Video export (PPTX → MP4)

PraisonAIPPT can export presentations to MP4 on Mac and Linux using a compositor backend: LibreOffice rasterises slides to PNG, then FFmpeg overlays avatar and media regions using geometry from avatar_layouts and deck_slides.

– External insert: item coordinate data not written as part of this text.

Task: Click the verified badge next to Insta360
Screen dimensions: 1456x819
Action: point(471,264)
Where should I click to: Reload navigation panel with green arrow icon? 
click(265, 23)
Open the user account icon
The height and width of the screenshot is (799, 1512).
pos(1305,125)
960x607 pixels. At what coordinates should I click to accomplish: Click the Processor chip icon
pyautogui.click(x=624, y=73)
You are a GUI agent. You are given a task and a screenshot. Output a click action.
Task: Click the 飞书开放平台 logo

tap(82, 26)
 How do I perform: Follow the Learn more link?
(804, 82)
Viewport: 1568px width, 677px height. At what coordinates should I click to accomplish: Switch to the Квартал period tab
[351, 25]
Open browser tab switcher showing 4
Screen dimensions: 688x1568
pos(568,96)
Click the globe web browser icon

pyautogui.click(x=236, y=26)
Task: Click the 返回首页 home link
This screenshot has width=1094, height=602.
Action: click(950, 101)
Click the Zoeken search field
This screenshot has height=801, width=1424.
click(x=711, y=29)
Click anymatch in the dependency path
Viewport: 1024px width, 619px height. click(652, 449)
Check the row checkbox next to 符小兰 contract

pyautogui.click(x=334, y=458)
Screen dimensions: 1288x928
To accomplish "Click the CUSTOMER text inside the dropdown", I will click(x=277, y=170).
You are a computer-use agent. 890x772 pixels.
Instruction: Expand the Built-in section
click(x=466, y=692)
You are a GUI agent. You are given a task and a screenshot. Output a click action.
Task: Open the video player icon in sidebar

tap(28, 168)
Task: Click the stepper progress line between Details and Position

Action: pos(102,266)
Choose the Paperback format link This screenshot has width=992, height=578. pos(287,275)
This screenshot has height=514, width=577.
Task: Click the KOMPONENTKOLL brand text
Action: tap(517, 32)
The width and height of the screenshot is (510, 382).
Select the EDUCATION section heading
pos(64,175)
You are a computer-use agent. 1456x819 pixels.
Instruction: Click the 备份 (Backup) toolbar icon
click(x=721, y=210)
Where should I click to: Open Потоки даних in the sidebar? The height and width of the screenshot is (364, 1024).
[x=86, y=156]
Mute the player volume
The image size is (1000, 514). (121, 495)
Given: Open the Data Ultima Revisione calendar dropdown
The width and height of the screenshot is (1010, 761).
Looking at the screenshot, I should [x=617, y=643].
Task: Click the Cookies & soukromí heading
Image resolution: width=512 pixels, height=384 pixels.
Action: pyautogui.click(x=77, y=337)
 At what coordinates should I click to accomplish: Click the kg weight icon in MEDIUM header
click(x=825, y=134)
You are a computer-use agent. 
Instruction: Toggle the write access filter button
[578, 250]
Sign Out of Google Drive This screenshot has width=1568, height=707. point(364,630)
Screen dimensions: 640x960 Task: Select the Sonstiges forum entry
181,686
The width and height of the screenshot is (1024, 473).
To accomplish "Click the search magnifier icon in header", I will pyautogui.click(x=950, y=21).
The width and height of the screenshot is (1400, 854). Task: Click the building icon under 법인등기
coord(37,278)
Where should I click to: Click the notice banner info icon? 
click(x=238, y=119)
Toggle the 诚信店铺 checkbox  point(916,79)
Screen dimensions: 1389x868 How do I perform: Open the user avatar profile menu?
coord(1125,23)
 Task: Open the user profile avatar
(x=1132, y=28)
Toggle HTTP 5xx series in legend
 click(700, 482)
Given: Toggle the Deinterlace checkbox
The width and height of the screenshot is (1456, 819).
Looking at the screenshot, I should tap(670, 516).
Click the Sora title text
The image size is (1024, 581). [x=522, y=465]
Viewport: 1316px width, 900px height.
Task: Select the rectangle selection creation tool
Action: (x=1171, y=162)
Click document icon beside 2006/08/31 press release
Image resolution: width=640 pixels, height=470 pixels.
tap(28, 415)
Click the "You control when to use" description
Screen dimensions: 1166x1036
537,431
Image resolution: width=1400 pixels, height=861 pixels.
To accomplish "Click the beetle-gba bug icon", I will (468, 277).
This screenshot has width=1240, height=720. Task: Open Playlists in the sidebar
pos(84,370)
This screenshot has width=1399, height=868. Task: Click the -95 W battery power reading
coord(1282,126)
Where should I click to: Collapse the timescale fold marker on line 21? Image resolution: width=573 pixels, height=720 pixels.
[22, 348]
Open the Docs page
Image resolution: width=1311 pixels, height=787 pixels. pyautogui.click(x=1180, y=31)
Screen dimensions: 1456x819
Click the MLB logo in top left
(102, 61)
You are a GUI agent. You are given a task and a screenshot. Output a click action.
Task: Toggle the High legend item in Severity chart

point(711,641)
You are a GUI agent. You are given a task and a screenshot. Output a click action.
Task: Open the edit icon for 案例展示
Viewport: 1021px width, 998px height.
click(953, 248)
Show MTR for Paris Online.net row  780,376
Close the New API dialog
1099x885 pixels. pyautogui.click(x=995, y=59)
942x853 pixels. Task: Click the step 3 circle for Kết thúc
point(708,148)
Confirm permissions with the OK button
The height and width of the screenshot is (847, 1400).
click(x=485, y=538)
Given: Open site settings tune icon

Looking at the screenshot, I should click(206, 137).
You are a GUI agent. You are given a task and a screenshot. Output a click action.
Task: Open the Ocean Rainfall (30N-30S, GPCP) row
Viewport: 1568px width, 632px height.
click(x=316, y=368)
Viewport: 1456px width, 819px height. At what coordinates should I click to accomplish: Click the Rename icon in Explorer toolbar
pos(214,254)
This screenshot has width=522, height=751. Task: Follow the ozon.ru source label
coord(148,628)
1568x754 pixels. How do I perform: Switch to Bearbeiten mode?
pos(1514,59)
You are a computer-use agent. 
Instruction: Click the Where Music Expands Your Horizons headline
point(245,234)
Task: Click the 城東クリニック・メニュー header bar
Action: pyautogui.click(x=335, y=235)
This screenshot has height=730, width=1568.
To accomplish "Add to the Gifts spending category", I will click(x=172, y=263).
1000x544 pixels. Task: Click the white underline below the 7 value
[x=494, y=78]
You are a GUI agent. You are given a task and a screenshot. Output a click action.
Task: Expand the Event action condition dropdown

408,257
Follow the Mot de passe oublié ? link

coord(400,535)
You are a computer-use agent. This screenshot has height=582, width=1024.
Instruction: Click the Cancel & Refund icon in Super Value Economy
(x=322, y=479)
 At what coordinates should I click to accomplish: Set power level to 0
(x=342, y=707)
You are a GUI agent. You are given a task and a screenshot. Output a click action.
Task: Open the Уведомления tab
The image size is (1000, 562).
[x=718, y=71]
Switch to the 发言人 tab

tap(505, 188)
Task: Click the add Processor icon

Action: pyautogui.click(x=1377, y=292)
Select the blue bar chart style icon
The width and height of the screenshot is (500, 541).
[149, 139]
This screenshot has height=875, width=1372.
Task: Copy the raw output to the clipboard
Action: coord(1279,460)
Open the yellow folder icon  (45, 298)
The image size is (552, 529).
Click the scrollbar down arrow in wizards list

PowerPoint CreateVideo (Windows, on-prem) is Phase 3 and not implemented in v1.

Requirements

Tool	Role	macOS install
FFmpeg + ffprobe	Encode and probe	`brew install ffmpeg`
poppler (`pdftoppm`)	PDF → PNG	`brew install poppler`
LibreOffice	PPTX → PDF	`brew install --cask libreoffice`

Check dependencies:

praisonaippt convert-video --check

On macOS the default H.264 encoder is h264_videotoolbox when available; otherwise libx264 is used.

CLI

# Build deck and export video (shares one LibreOffice PDF run when combined)
praisonaippt -i examples/avatar_layouts.yaml -o deck.pptx --convert-video

# Both PDF and video — single LO PDF internally
praisonaippt -i deck.yaml -o deck.pptx --convert-pdf --convert-video

# Standalone PPTX → MP4 (loads deck.yaml sidecar when present)
praisonaippt convert-video deck.pptx
# deck.yaml beside deck.pptx supplies avatar/media paths for PiP overlays --video-preset draft --slide-range 1-5

# Preflight
praisonaippt convert-video --check

CLI flags (video)

Flag	Values / type	Notes
`--convert-video`	flag	Build + export in one command
`--video-output`	path	Overrides `video_export.output_path`
`--video-backend`	`compositor`, `auto`, `powerpoint`	Overrides YAML `backend`
`--video-preset`	`draft`, `standard`, `high`, `4k`	Overrides YAML `preset`
`--narration-mode`	`fixed`, `audio_file`, `avatar`, `tts`, `auto`	Overrides YAML
`--video-options`	JSON string	Merged via `VideoOptions.from_dict`
`--slide-range`	`START-END` (1-based)	Export subset only
`--keep-temp`	flag	Retain temp files for debugging
`--check`	flag	Dependency check

Preset	Resolution	FPS	DPI
`draft`	1280×720	24	120
`standard`	1920×1080	30	192
`high`	1920×1080	30	240
`4k`	3840×2160	30	300

YAML configuration

Top-level video_export block:

video_export:
  backend: compositor
  narration_mode: fixed          # fixed | audio_file | avatar | tts | auto
  output_path: output/deck.mp4
  resolution: { width: 1920, height: 1080 }
  fps: 30
  dpi: 192
  preset: standard               # draft | standard | high
  slide_duration_sec: 5
  avatar_timeline: auto          # per_slide | continuous | auto
  avatar:
    fit: cover                   # cover | stretch (PPTX stretch uses stretch)
    shape: circle                # circle | square | rect
    crop_y_ratio: 0.06
    zoom_ratio: 1.45
    loop_if_shorter: true
  slide_cache: true              # PNG cache under ~/.praisonaippt/video_cache/
  tts:                           # requires pip install praisonaippt[video-tts]
    provider: edge
    voice: en-GB-RyanNeural
  captions:
    enabled: true                # writes .srt sidecar when notes/TTS used

Per-verse overrides:

- slide_type: avatar_media_1
  avatar_video_path: assets/speaker.mp4
  media_path: assets/diagram.png
  notes: Narration text.
  duration_sec: 12
  narration_mode: avatar

Schema keys: duration_sec, audio_start_sec, audio_path, narration_mode, sync_mode (verse level); video_export, slide_timestamps (deck level).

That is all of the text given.